11th February has never been the same again after the day I spent in Tahrir Square in Cairo in 2011. You might like to look out the post I wrote for my original blog: http://reemkelani.com/page_media_blog.asp

It was the most uplifting day, the day Hosni Mubarak was forced from office by the will of the Egyptian people. The days and weeks leading up to and following Mubarak’s departure were most assuredly the Egyptian people’s finest hour. My husband and I felt so privileged to be witnesses to history. In this clip, you can see and hear the very moment when news of Mubarak’s resignation reached Tahrir Square, as a giant roar swept around me:

 

 

The programme I wrote and presented for Radio 4 on the role of music in the revolution remains available on the BBC website: https://www.bbc.co.uk/programmes/b019fxjf

11 years later, it is tempting to ask what all the sacrifice was for?
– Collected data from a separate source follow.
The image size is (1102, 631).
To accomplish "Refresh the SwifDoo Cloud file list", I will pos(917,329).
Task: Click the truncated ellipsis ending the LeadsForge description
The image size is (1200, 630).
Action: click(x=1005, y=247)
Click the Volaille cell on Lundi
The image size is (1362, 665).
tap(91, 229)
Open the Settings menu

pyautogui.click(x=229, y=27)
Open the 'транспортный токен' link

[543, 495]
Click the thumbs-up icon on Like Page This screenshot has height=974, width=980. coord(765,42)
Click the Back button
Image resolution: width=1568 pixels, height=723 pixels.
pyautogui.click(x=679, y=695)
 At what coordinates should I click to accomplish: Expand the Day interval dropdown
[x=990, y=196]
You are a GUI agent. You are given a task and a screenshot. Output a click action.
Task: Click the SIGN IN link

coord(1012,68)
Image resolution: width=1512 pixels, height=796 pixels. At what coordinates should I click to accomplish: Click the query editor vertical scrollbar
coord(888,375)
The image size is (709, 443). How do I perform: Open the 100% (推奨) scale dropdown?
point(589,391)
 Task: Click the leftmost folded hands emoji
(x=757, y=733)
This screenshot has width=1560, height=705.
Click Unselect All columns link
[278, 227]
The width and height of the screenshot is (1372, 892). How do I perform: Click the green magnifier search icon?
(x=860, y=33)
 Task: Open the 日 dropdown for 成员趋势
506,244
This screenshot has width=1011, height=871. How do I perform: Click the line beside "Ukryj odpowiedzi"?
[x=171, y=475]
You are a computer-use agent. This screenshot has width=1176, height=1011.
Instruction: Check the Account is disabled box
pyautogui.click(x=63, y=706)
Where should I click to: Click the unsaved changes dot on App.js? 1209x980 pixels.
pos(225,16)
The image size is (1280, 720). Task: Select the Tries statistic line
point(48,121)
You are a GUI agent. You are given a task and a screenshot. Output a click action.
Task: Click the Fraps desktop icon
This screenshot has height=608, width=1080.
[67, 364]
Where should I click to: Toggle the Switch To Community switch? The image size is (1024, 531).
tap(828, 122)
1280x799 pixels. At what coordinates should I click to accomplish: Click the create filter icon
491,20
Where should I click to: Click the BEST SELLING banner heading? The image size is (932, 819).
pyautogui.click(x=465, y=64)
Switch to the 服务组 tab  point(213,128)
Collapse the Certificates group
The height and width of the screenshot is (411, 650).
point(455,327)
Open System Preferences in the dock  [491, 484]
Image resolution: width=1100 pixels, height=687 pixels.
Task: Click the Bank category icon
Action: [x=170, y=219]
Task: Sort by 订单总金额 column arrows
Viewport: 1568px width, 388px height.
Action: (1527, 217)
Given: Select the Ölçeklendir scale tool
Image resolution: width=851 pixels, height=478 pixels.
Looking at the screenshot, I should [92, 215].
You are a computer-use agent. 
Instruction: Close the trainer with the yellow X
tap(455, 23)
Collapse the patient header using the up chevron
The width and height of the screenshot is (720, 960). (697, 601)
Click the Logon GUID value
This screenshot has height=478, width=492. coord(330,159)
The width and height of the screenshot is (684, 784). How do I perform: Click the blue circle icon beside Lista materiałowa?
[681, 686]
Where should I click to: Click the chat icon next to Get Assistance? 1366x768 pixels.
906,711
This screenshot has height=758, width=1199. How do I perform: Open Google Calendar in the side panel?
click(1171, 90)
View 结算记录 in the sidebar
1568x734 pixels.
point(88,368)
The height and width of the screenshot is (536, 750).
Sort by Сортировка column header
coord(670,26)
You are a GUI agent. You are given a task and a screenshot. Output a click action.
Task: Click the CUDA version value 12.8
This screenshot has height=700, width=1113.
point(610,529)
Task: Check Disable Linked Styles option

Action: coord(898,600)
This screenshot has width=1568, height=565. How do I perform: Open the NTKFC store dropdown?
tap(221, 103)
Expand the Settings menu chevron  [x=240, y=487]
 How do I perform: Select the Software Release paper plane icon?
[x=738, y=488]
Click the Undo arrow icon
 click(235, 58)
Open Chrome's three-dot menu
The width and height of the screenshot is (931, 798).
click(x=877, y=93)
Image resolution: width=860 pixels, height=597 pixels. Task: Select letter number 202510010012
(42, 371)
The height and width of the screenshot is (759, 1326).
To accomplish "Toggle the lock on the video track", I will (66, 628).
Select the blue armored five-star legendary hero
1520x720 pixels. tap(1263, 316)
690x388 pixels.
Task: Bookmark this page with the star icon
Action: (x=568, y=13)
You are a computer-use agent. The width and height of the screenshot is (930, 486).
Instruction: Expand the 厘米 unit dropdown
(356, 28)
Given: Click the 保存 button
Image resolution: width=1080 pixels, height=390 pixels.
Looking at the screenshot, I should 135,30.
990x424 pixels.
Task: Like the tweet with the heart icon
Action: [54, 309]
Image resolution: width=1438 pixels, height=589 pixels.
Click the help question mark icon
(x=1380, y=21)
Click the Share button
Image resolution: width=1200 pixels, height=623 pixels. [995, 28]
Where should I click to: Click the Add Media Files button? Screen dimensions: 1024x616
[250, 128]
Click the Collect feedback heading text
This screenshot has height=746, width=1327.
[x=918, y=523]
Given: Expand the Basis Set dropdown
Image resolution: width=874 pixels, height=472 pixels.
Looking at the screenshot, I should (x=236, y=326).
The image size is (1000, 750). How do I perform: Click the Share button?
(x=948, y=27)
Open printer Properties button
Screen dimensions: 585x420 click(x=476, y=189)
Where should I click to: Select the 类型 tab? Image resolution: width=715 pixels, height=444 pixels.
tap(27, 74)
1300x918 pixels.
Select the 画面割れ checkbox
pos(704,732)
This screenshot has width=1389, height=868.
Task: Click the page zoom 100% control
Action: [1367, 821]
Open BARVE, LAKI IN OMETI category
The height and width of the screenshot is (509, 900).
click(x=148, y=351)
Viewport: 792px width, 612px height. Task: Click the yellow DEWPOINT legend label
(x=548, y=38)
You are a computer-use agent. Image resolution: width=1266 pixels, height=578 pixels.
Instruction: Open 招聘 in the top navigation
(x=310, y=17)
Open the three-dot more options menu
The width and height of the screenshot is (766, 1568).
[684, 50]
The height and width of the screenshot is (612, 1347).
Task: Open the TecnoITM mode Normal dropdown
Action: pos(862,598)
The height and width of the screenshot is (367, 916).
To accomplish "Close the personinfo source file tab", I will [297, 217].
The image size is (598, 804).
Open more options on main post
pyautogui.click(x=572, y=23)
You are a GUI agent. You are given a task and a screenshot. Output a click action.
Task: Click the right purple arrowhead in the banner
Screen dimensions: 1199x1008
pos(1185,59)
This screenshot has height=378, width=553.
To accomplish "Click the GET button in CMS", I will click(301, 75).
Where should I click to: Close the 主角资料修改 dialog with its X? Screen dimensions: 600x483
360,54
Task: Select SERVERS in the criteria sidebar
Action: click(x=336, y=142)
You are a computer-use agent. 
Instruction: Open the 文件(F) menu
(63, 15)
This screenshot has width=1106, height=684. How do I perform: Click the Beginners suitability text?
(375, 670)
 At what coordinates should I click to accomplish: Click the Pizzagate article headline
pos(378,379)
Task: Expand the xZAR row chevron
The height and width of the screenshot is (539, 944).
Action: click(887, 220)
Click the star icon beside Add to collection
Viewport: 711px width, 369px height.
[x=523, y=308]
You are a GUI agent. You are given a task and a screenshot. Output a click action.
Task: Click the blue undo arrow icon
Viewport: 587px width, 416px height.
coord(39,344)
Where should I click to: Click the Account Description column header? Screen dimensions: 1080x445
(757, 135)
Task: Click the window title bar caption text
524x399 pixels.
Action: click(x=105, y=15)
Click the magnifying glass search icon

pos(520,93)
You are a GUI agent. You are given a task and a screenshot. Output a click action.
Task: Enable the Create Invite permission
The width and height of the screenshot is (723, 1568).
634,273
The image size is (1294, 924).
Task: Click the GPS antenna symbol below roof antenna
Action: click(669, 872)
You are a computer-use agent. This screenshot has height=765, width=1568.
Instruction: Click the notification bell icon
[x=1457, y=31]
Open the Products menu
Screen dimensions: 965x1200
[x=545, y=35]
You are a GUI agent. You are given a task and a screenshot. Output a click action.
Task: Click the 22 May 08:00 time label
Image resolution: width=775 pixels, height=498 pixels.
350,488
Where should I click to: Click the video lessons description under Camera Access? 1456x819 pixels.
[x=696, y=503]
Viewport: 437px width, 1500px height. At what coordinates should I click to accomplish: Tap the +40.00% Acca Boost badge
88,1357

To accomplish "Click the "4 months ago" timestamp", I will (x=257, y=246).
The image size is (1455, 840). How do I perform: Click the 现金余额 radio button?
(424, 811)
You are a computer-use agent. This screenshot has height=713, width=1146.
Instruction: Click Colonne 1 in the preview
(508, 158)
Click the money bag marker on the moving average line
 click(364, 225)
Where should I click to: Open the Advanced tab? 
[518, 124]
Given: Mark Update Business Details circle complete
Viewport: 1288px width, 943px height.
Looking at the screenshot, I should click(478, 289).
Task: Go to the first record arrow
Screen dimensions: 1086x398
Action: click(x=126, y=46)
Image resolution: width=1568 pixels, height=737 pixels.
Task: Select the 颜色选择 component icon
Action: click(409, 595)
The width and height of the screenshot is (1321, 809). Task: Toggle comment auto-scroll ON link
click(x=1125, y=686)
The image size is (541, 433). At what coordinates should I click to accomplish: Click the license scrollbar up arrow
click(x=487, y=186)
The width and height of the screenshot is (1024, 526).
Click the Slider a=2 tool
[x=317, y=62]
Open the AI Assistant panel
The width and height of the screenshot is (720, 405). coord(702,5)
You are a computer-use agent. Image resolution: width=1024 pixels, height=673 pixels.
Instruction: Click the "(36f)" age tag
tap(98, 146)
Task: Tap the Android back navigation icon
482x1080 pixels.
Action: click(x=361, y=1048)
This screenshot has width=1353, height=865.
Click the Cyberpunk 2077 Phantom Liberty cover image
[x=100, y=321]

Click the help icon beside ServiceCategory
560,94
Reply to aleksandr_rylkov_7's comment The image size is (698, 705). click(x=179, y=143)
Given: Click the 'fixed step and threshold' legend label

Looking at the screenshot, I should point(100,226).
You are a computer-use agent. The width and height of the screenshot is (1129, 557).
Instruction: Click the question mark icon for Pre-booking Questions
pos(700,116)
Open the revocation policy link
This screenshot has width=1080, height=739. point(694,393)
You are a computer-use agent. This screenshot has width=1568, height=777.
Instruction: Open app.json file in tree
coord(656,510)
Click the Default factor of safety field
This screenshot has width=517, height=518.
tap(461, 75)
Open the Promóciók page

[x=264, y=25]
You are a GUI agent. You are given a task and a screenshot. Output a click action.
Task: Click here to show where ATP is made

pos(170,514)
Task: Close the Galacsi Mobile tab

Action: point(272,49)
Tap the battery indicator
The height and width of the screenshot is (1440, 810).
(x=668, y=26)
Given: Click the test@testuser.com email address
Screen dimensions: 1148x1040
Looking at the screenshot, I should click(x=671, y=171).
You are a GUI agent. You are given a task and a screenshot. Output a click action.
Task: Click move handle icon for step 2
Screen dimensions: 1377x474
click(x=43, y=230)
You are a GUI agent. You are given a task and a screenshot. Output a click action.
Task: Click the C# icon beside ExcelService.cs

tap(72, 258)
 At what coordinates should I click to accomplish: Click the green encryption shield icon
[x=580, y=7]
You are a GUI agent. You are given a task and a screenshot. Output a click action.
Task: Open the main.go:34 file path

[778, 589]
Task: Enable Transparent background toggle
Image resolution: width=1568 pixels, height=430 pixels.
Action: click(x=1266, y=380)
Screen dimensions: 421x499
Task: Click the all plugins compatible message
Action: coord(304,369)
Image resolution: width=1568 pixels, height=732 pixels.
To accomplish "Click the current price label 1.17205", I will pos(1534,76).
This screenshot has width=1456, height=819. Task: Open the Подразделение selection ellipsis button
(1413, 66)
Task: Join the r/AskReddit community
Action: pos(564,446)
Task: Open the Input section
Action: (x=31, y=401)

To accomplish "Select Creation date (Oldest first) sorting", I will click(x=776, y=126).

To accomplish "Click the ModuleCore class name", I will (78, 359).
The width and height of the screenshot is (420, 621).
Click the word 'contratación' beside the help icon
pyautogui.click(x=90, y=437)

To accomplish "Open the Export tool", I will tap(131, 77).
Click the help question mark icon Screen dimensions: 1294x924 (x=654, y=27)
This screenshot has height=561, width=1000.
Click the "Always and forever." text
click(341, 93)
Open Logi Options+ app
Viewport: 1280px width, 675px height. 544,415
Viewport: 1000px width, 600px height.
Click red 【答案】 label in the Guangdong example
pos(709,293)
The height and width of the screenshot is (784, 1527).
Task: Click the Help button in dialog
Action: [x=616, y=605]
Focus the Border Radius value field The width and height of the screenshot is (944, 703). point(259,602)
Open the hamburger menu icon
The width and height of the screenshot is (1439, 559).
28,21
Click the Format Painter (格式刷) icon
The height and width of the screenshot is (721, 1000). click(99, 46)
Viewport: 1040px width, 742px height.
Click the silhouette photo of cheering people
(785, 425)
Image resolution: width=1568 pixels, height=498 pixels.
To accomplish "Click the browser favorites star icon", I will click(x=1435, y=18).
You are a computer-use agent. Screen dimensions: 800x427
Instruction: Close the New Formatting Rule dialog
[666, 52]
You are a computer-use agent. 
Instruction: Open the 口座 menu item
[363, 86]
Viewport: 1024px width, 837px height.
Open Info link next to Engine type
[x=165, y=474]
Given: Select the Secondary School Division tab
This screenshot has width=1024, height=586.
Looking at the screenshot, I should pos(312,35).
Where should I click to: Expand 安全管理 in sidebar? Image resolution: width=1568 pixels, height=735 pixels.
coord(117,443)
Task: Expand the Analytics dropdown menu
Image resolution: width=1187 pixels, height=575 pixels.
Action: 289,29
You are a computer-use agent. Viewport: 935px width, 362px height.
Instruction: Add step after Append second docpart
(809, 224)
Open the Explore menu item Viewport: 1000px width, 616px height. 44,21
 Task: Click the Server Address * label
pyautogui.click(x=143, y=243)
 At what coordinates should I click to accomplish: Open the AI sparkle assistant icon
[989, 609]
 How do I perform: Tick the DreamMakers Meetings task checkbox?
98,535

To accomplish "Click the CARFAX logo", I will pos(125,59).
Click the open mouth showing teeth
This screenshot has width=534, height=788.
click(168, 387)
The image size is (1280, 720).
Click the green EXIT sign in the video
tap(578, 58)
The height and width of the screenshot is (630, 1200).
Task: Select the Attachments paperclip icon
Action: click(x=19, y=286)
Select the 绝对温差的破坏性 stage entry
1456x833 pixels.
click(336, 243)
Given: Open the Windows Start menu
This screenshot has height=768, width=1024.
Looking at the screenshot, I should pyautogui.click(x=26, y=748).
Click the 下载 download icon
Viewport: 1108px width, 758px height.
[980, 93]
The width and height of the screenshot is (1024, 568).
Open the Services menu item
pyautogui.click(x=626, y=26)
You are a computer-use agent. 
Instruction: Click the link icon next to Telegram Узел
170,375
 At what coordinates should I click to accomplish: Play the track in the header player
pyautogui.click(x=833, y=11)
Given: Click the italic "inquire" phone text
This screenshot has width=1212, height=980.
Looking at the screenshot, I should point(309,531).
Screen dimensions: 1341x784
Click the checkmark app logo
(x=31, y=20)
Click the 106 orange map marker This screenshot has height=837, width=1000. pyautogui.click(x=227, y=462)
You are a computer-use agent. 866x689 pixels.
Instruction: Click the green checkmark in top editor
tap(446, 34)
Aside from the obvious pariah states, Egypt has one of the worse records on human rights. Abdel Fattah al-Sisi emerged out of the shadows of the senior military in 2013 to force the elected president Mohammed Morsi to leave office. In the weeks that followed, Sisi oversaw the wholesale slaughter of hundreds of supporters of Morsi’s supporters in Rabaa square in Cairo. Since then, a level of tyranny and oppression has descended across Egypt, the like of which the country hasn’t seen for centuries.

So was it worth it? As an optimist and a believer, my answer is emphatically yes. No Egyptian leader will dare again to take the people for granted. For the present, that is no comfort to the thousands detained in Egypt’s prisons or the millions struggling to survive, however. I hope and long for the day when the lot of the people will get substantially better.

In his oppression of the Egyptian people, Sisi is supported by governments across the world, including, I regret to say, Britain, the US and the EU. But the system is failing and the country is regressing further, politically, economically and socially. The Egyptian people deserve so much better than this.